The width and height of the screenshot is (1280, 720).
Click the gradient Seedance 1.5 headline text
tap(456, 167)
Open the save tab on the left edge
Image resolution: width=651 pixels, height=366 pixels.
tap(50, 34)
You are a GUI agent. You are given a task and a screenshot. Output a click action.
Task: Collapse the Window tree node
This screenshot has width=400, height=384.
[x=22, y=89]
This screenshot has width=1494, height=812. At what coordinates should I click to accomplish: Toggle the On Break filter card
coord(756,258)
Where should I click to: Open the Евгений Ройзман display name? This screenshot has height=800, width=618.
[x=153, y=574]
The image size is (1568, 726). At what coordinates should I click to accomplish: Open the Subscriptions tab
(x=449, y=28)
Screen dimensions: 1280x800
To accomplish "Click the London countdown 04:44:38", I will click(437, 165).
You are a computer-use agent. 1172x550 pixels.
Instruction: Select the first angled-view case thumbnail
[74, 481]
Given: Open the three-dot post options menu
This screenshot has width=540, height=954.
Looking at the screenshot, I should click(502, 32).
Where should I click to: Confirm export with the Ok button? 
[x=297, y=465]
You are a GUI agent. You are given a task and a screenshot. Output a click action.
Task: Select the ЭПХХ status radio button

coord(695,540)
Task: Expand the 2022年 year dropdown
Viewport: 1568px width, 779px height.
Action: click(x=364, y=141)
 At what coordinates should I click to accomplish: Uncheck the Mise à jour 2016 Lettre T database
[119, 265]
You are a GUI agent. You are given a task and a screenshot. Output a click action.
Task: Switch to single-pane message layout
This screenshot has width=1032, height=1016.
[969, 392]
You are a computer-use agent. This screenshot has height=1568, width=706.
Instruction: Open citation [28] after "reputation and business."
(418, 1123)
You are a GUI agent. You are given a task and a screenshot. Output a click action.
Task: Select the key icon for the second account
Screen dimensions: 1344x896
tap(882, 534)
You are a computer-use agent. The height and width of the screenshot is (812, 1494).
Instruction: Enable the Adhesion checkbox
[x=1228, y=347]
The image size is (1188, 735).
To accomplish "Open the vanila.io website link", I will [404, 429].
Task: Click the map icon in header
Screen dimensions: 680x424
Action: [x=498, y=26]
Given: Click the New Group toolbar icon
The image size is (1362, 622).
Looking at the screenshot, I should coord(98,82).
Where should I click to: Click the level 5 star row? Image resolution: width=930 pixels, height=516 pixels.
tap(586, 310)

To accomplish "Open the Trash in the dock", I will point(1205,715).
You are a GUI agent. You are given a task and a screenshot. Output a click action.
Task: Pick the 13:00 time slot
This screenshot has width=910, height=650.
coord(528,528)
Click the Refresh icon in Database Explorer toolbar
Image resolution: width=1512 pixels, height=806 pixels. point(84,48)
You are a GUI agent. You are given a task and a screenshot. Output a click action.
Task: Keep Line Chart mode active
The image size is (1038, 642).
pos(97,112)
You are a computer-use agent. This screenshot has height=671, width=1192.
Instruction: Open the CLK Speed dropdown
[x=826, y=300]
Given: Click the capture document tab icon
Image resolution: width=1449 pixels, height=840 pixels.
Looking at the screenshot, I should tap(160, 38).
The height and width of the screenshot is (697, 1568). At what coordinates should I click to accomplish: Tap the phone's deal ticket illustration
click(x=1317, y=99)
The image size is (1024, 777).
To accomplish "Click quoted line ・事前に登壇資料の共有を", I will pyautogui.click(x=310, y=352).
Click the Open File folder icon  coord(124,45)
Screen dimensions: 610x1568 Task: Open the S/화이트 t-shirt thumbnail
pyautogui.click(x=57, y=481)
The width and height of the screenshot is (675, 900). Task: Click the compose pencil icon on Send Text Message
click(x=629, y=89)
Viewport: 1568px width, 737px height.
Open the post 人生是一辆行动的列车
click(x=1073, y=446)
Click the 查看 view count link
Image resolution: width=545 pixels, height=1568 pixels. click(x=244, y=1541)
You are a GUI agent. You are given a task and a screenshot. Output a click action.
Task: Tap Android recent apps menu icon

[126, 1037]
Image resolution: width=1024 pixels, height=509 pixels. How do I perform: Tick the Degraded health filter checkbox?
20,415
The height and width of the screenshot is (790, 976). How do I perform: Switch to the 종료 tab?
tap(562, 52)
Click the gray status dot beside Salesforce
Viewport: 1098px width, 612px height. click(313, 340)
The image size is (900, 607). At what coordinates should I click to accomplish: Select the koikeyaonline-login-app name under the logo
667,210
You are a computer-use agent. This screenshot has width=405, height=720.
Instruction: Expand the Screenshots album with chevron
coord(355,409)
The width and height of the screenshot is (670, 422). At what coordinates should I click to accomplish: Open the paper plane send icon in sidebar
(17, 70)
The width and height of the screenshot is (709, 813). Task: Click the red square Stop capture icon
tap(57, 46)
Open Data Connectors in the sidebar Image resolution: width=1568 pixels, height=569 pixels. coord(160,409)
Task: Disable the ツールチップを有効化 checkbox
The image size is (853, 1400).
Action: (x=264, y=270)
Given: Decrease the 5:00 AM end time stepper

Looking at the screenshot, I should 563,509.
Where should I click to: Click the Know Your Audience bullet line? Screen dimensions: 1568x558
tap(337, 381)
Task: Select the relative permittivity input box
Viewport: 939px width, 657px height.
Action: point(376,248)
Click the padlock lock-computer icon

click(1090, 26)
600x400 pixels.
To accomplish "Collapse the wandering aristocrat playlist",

YOUR ASSIGNMENT - Output all of the records exactly, with nothing omitted.

RESPONSE FOR THIS EXERCISE -
The width and height of the screenshot is (1280, 720).
Click the gradient Seedance 1.5 headline text
tap(456, 167)
Open the save tab on the left edge
Image resolution: width=651 pixels, height=366 pixels.
tap(50, 34)
You are a GUI agent. You are given a task and a screenshot. Output a click action.
Task: Collapse the Window tree node
This screenshot has width=400, height=384.
[x=22, y=89]
This screenshot has width=1494, height=812. At what coordinates should I click to accomplish: Toggle the On Break filter card
coord(756,258)
Where should I click to: Open the Евгений Ройзман display name? This screenshot has height=800, width=618.
[x=153, y=574]
The image size is (1568, 726). At what coordinates should I click to accomplish: Open the Subscriptions tab
(x=449, y=28)
Screen dimensions: 1280x800
To accomplish "Click the London countdown 04:44:38", I will click(437, 165).
You are a computer-use agent. 1172x550 pixels.
Instruction: Select the first angled-view case thumbnail
[74, 481]
Given: Open the three-dot post options menu
This screenshot has width=540, height=954.
Looking at the screenshot, I should click(502, 32).
Where should I click to: Confirm export with the Ok button? 
[x=297, y=465]
You are a GUI agent. You are given a task and a screenshot. Output a click action.
Task: Select the ЭПХХ status radio button

coord(695,540)
Task: Expand the 2022年 year dropdown
Viewport: 1568px width, 779px height.
Action: click(x=364, y=141)
 At what coordinates should I click to accomplish: Uncheck the Mise à jour 2016 Lettre T database
[119, 265]
You are a GUI agent. You are given a task and a screenshot. Output a click action.
Task: Switch to single-pane message layout
This screenshot has width=1032, height=1016.
[969, 392]
You are a computer-use agent. This screenshot has height=1568, width=706.
Instruction: Open citation [28] after "reputation and business."
(418, 1123)
You are a GUI agent. You are given a task and a screenshot. Output a click action.
Task: Select the key icon for the second account
Screen dimensions: 1344x896
tap(882, 534)
You are a computer-use agent. The height and width of the screenshot is (812, 1494).
Instruction: Enable the Adhesion checkbox
[x=1228, y=347]
The image size is (1188, 735).
To accomplish "Open the vanila.io website link", I will [404, 429].
Task: Click the map icon in header
Screen dimensions: 680x424
Action: [x=498, y=26]
Given: Click the New Group toolbar icon
The image size is (1362, 622).
Looking at the screenshot, I should coord(98,82).
Where should I click to: Click the level 5 star row? Image resolution: width=930 pixels, height=516 pixels.
tap(586, 310)

To accomplish "Open the Trash in the dock", I will point(1205,715).
You are a GUI agent. You are given a task and a screenshot. Output a click action.
Task: Pick the 13:00 time slot
This screenshot has width=910, height=650.
coord(528,528)
Click the Refresh icon in Database Explorer toolbar
Image resolution: width=1512 pixels, height=806 pixels. point(84,48)
You are a GUI agent. You are given a task and a screenshot. Output a click action.
Task: Keep Line Chart mode active
The image size is (1038, 642).
pos(97,112)
You are a computer-use agent. This screenshot has height=671, width=1192.
Instruction: Open the CLK Speed dropdown
[x=826, y=300]
Given: Click the capture document tab icon
Image resolution: width=1449 pixels, height=840 pixels.
Looking at the screenshot, I should tap(160, 38).
The height and width of the screenshot is (697, 1568). At what coordinates should I click to accomplish: Tap the phone's deal ticket illustration
click(x=1317, y=99)
The image size is (1024, 777).
To accomplish "Click quoted line ・事前に登壇資料の共有を", I will pyautogui.click(x=310, y=352).
Click the Open File folder icon  coord(124,45)
Screen dimensions: 610x1568 Task: Open the S/화이트 t-shirt thumbnail
pyautogui.click(x=57, y=481)
The width and height of the screenshot is (675, 900). Task: Click the compose pencil icon on Send Text Message
click(x=629, y=89)
Viewport: 1568px width, 737px height.
Open the post 人生是一辆行动的列车
click(x=1073, y=446)
Click the 查看 view count link
Image resolution: width=545 pixels, height=1568 pixels. click(x=244, y=1541)
You are a GUI agent. You are given a task and a screenshot. Output a click action.
Task: Tap Android recent apps menu icon

[126, 1037]
Image resolution: width=1024 pixels, height=509 pixels. How do I perform: Tick the Degraded health filter checkbox?
20,415
The height and width of the screenshot is (790, 976). How do I perform: Switch to the 종료 tab?
tap(562, 52)
Click the gray status dot beside Salesforce
Viewport: 1098px width, 612px height. click(313, 340)
The image size is (900, 607). At what coordinates should I click to accomplish: Select the koikeyaonline-login-app name under the logo
667,210
You are a computer-use agent. This screenshot has width=405, height=720.
Instruction: Expand the Screenshots album with chevron
coord(355,409)
The width and height of the screenshot is (670, 422). At what coordinates should I click to accomplish: Open the paper plane send icon in sidebar
(17, 70)
The width and height of the screenshot is (709, 813). Task: Click the red square Stop capture icon
tap(57, 46)
Open Data Connectors in the sidebar Image resolution: width=1568 pixels, height=569 pixels. coord(160,409)
Task: Disable the ツールチップを有効化 checkbox
The image size is (853, 1400).
Action: (x=264, y=270)
Given: Decrease the 5:00 AM end time stepper

Looking at the screenshot, I should 563,509.
Where should I click to: Click the Know Your Audience bullet line? Screen dimensions: 1568x558
tap(337, 381)
Task: Select the relative permittivity input box
Viewport: 939px width, 657px height.
Action: point(376,248)
Click the padlock lock-computer icon

click(1090, 26)
600x400 pixels.
To accomplish "Collapse the wandering aristocrat playlist",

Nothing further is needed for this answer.